_Aufgabe a_:
Ersetze im Abschnitt des Textes über das saudische Tennis-Schauturnier, der mit den Worten „Der Name dieser“ beginnt und mit „50 Major-Titel gewonnen.“ endet, „Exhibition“ durch „Schauveranstaltung“. Gib den Abschnitt in dieser Form wieder.

Ein neues Schauturnier mitten in der Saison stellt die bisherige Ordnung im Männertennis infrage. Saudiarabiens Offensive könnte eine Zäsur für die Szene sein und auch die Swiss Indoors in Basel betreffen.
Die Meldung ging in der täglichen News-Flut beinahe unter. Verschiedene Nachrichtenportale berichteten vergangene Woche, auf dem Weg zum angestrebten Zentrum des Weltsports treibe Saudiarabien seine Bemühungen im Tennis voran und richte im Oktober erstmals ein hochkarätig besetztes Show-Turnier aus.
Der Name dieser Exhibition ist Programm und verdeutlicht, dass die Initiative das Potenzial hat, den Tennissport nachhaltig zu verändern. Die Organisatoren nennen sie «6 Kings Slam», und die Namen jener sechs Tennismonarchen, die im Herbst im Wüstenstaat aufschlagen sollen, haben durchaus das Potenzial, die Szene nachhaltig zu erschüttern. Gemeldet sind Novak Djokovic, Rafael Nadal, Carlos Alcaraz, Jannik Sinner, Daniil Medwedew und Holger Rune. Zusammen haben sie 50 Major-Titel gewonnen.

_Aufgabe b_:
Gib aus den Datensätzen den Teil unverändert zurück, der mit der Zeile beginnt, die „This screenshot has height=431, width=767.“ enthält, und mit der Zeile endet, die „will click(x=1062, y=19).“ enthält. Beide Zeilen gehören dazu.

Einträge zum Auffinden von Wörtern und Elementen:
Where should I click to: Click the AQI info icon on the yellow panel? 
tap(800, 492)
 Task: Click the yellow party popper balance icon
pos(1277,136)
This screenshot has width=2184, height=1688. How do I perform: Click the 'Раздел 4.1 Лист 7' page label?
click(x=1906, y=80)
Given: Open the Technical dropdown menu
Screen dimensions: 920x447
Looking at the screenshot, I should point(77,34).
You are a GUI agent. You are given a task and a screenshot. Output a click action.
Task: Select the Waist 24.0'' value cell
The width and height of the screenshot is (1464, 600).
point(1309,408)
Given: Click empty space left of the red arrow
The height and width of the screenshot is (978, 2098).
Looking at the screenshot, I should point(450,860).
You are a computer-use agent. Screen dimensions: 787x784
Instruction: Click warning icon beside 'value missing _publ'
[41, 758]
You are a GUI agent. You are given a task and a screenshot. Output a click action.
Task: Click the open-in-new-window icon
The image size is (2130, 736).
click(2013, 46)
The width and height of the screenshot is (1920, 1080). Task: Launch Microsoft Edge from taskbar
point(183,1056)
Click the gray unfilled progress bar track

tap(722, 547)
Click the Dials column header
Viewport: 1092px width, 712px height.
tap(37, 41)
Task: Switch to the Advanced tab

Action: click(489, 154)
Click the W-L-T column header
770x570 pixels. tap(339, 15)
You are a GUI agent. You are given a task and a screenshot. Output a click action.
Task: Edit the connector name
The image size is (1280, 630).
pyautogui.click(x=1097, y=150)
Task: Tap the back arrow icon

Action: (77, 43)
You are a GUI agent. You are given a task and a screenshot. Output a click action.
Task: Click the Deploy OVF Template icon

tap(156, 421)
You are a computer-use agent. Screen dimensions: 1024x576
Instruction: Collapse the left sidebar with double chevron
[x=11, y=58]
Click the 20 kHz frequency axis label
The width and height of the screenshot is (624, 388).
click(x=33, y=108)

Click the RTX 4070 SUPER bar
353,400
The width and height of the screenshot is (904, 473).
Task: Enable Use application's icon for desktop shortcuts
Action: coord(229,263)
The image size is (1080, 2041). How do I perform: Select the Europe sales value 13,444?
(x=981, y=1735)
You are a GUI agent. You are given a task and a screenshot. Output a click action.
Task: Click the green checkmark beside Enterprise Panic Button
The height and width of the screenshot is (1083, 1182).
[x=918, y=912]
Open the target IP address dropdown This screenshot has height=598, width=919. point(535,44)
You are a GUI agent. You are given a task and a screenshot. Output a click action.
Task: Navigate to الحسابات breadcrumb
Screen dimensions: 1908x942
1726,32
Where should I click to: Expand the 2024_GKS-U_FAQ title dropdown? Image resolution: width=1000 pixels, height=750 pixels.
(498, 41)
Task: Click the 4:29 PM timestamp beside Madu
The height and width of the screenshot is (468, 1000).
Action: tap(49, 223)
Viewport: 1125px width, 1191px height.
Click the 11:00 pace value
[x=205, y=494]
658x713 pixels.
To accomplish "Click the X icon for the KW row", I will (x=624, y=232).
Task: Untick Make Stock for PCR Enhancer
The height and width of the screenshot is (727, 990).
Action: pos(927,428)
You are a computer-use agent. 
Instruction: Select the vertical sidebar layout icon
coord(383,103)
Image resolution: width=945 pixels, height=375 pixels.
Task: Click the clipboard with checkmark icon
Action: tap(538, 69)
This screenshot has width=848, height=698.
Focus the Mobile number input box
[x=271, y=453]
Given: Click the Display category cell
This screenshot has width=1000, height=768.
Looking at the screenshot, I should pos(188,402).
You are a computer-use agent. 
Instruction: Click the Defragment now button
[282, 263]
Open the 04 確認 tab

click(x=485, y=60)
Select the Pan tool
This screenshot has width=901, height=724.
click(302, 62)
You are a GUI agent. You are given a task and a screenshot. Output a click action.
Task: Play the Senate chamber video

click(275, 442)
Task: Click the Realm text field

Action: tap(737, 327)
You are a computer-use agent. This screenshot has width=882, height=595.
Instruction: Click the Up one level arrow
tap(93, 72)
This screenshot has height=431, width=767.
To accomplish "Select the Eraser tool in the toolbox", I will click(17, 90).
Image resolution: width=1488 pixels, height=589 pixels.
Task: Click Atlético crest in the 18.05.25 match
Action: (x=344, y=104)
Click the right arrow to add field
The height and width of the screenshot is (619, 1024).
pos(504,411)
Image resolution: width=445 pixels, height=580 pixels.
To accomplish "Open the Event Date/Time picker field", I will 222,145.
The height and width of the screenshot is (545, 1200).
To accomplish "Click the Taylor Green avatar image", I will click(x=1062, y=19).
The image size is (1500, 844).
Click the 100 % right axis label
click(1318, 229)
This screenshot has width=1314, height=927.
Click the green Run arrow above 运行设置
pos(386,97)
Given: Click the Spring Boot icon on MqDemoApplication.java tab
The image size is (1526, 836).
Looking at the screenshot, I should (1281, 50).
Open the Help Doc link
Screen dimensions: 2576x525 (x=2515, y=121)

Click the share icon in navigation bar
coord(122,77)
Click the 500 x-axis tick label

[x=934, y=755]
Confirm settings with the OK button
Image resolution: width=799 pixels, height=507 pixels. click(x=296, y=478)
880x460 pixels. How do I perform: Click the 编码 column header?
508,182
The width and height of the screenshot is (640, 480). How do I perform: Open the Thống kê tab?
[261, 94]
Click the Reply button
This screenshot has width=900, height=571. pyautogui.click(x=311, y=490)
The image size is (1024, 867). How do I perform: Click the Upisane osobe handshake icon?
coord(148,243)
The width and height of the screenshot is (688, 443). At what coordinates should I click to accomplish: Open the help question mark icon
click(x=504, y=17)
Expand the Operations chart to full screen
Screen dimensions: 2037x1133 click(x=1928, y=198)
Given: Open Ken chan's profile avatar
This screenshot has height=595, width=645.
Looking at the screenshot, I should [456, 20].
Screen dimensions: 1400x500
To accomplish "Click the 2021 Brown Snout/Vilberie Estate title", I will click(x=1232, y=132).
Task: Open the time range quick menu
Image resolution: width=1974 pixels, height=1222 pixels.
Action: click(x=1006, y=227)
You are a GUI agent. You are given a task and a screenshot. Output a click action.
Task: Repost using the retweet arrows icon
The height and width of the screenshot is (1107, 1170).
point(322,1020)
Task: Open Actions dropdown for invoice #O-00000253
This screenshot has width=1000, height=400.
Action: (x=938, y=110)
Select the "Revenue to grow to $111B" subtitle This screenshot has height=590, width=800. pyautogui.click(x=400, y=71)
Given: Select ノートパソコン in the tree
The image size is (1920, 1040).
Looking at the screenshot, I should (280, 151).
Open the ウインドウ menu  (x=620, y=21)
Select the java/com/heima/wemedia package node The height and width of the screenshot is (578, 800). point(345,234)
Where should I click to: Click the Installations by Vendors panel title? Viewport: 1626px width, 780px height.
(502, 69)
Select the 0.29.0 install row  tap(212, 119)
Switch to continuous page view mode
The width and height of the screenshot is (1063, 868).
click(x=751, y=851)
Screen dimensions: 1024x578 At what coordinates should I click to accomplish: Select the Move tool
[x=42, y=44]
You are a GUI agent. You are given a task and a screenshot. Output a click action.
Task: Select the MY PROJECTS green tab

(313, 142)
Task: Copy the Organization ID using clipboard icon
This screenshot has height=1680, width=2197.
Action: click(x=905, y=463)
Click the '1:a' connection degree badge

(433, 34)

_Lösung a_:
Der Name dieser Schauveranstaltung ist Programm und verdeutlicht, dass die Initiative das Potenzial hat, den Tennissport nachhaltig zu verändern. Die Organisatoren nennen sie «6 Kings Slam», und die Namen jener sechs Tennismonarchen, die im Herbst im Wüstenstaat aufschlagen sollen, haben durchaus das Potenzial, die Szene nachhaltig zu erschüttern. Gemeldet sind Novak Djokovic, Rafael Nadal, Carlos Alcaraz, Jannik Sinner, Daniil Medwedew und Holger Rune. Zusammen haben sie 50 Major-Titel gewonnen.

_Lösung b_:
This screenshot has height=431, width=767.
To accomplish "Select the Eraser tool in the toolbox", I will click(17, 90).
Image resolution: width=1488 pixels, height=589 pixels.
Task: Click Atlético crest in the 18.05.25 match
Action: (x=344, y=104)
Click the right arrow to add field
The height and width of the screenshot is (619, 1024).
pos(504,411)
Image resolution: width=445 pixels, height=580 pixels.
To accomplish "Open the Event Date/Time picker field", I will 222,145.
The height and width of the screenshot is (545, 1200).
To accomplish "Click the Taylor Green avatar image", I will click(x=1062, y=19).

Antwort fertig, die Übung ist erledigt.